[Source records]

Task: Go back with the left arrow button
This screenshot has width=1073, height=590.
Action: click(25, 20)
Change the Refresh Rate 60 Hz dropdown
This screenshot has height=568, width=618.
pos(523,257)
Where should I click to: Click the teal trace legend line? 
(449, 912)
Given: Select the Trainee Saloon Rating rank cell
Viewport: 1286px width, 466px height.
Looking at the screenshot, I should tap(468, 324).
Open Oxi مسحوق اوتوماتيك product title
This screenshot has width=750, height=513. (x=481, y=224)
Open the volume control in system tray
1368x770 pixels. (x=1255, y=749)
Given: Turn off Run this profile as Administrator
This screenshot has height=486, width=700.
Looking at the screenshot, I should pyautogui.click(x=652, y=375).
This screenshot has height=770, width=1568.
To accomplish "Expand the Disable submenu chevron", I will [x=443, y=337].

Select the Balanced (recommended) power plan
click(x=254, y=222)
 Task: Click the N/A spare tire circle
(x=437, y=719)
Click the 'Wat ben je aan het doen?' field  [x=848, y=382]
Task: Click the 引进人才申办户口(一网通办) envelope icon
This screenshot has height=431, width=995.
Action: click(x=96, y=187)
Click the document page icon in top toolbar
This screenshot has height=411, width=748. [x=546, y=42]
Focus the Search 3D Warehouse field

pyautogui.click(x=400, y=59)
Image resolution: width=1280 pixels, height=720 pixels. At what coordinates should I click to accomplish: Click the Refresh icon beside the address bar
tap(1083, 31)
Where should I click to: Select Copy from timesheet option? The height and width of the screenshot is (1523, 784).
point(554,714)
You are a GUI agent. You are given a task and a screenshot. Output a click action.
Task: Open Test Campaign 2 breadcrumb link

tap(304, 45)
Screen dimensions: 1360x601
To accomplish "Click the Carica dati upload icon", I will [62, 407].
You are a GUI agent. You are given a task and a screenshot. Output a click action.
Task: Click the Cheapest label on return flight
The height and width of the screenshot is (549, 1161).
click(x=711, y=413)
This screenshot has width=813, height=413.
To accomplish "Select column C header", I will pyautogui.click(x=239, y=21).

* Given exercise:
Print the entries above exactly as they appear, from the line containing "Click the document page icon in top toolbar" to the line containing "point(554,714)", both included.

* Solution for this exercise:
Click the document page icon in top toolbar
This screenshot has height=411, width=748. [x=546, y=42]
Focus the Search 3D Warehouse field

pyautogui.click(x=400, y=59)
Image resolution: width=1280 pixels, height=720 pixels. At what coordinates should I click to accomplish: Click the Refresh icon beside the address bar
tap(1083, 31)
Where should I click to: Select Copy from timesheet option? The height and width of the screenshot is (1523, 784).
point(554,714)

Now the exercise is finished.